The Board of Audit and Inspection announced that 30 of the persons who wrote or reviewed questions for last year’s College Scholastic Ability Test were unqualified to do so. Twelve did not meet the selection criteria for university faculty members to join the panel: full-time lecturers or professors. And 13 of the high school teachers selected lacked five years of experience in that job, as the standards required.
But shockingly, five professors on the panel had children who were going to take the test. The flaws in the test-writing procedures are astounding.
All the students who took the test and their parents would go to great lengths to get better CSAT scores. Students and parents laugh and cry at a difference of one or two points. This is even more a reason for tests to be thoroughly supervised. When testing management is as unreliable as it is, no one can give the test any credibility.

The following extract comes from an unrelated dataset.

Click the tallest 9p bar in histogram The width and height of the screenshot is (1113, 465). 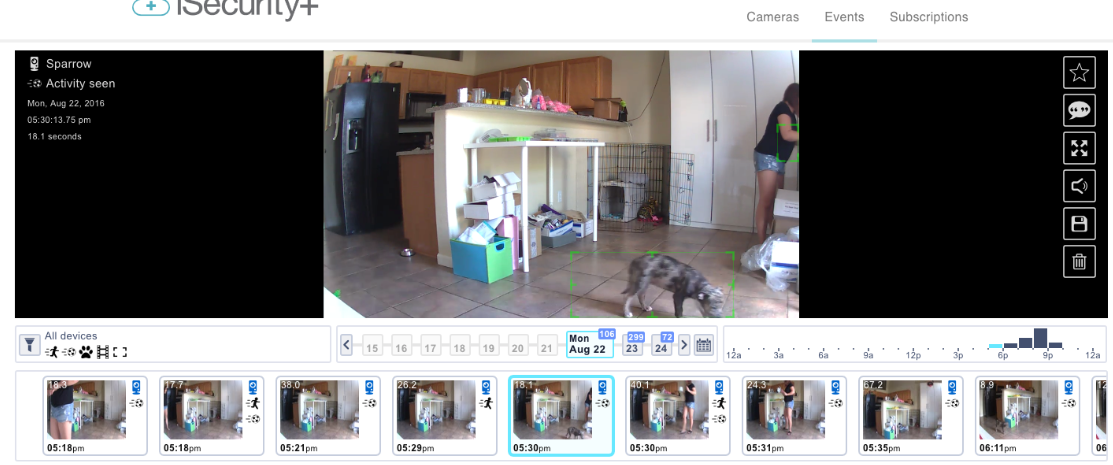pyautogui.click(x=1040, y=338)
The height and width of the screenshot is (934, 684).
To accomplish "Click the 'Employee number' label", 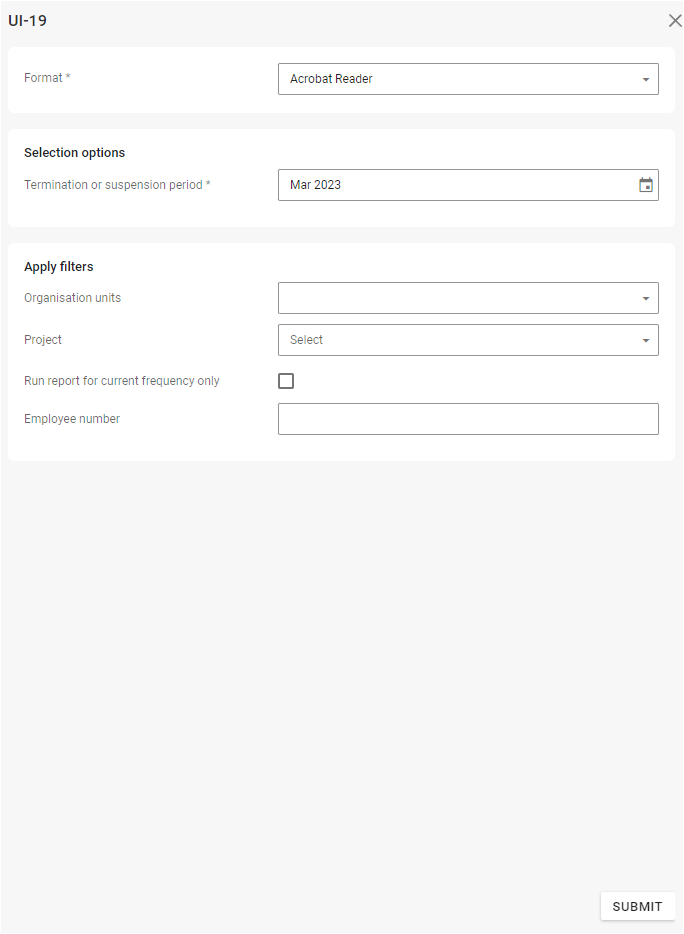I will (x=72, y=419).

And other flaws were found on last year’s test. One question had two correct answers; both had to be accepted. A professor who moonlighted working for a test-teaching Web site used a passage from his own thesis as a reading selection on the test.
More than half of the panelists graduated from the same university. Ninety-three percent of the high school teachers on the panel were from the Seoul metropolitan area.
The Korea Institute of Curriculum and Evaluation supposedly set up a panel to review the test-writers’ qualifications, but that panel reportedly did not even meet. The board discovered that officials who recommend panelists in the fields of their expertise had recommended, people they knew personally or those about whom they had information on hand, without creating a pool of panelists. There are rumors that the “CSAT Mafia” has special links with cram schools.
The board should therefore disclose the composition of the panels for the past 10 years and tell the people what has been going on. The institute should be held accountable and the ministry should pay a price for letting it manage things that way. We can set up a resource pool of qualified test writers and a question bank after that. If we let these problems pass, our entire CSAT system will meet with catastrophe.